[Your assignment] Output all the records word for word. Drop the pictures.

[Records from a dataset]
# # #

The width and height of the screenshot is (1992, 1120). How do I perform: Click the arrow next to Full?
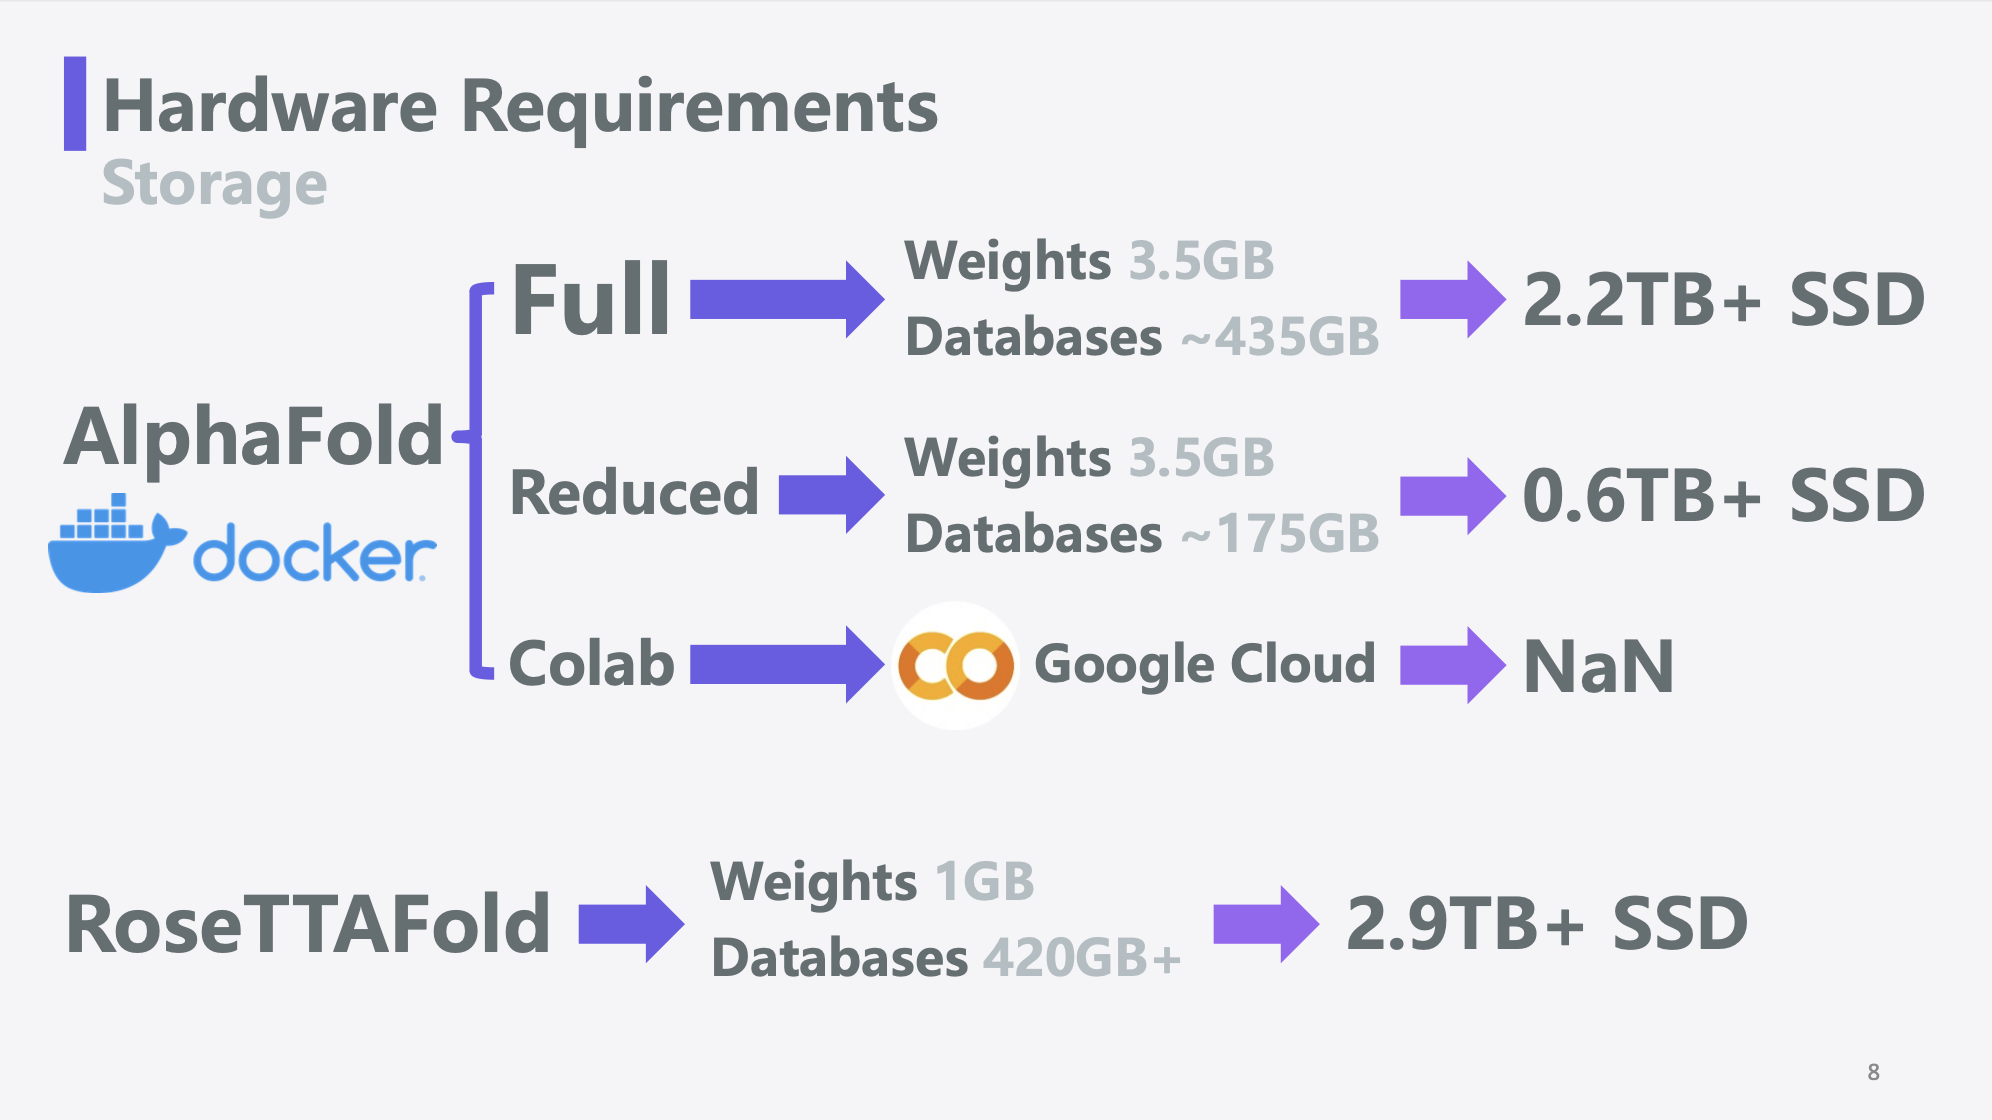tap(787, 300)
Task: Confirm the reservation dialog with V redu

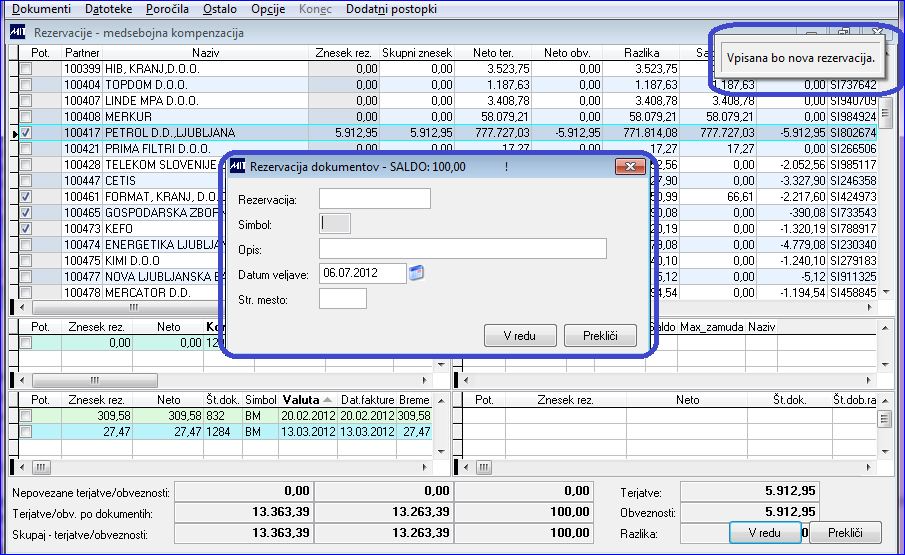Action: tap(520, 335)
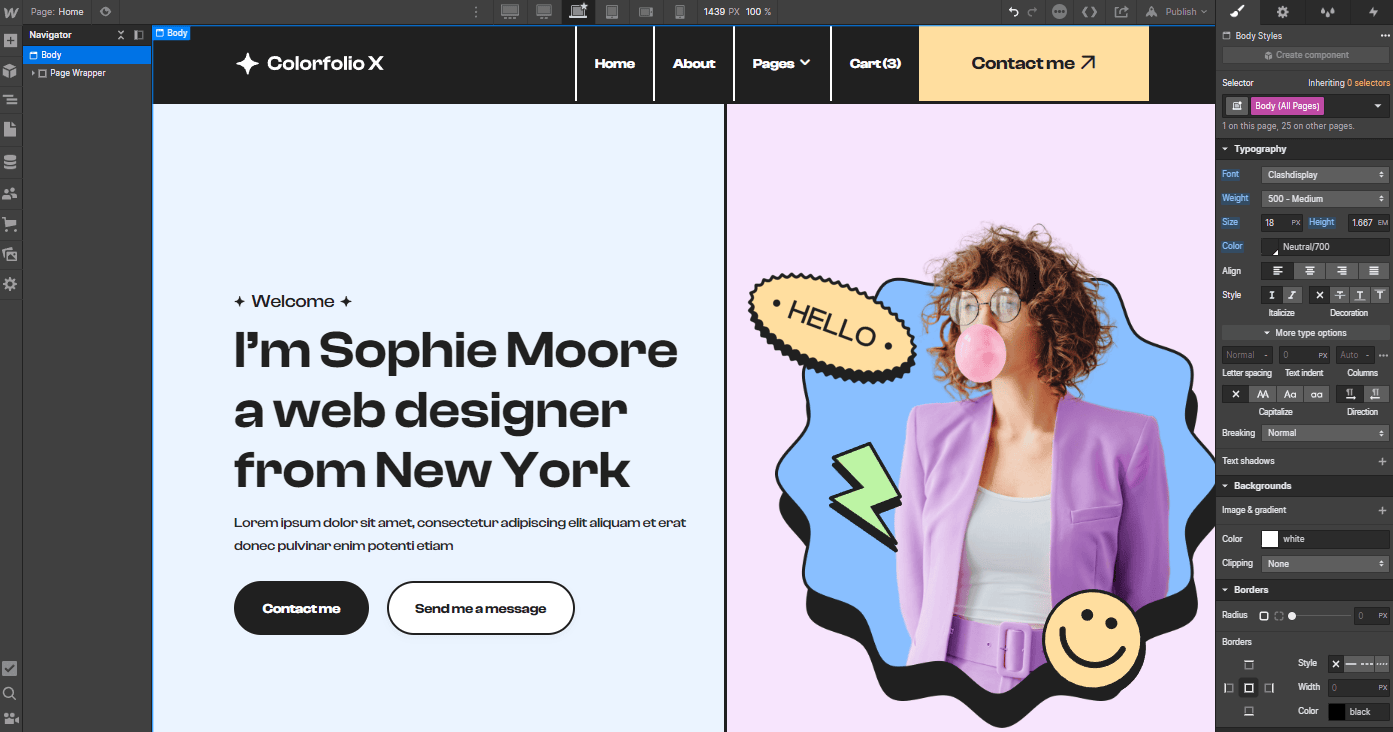Viewport: 1393px width, 732px height.
Task: Open the Pages panel in left sidebar
Action: 11,129
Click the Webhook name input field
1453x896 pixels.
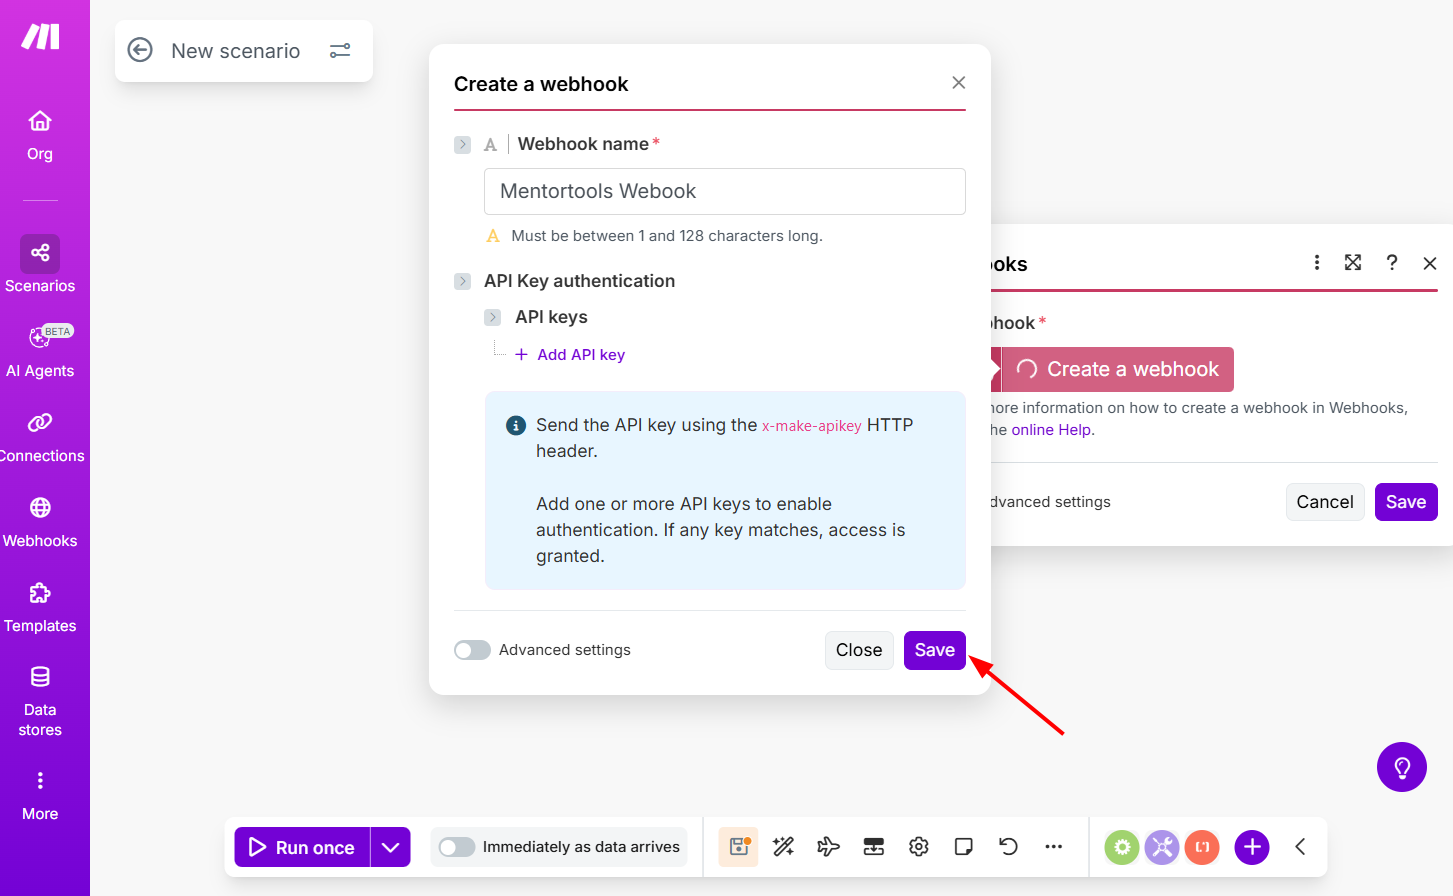[725, 191]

# # #

[Expected answer]
The width and height of the screenshot is (1992, 1120). How do I perform: Click the arrow next to Full?
tap(787, 300)
Task: Confirm the reservation dialog with V redu

Action: tap(520, 335)
Viewport: 1393px width, 732px height.
Task: Open the Pages panel in left sidebar
Action: 11,129
Click the Webhook name input field
1453x896 pixels.
[725, 191]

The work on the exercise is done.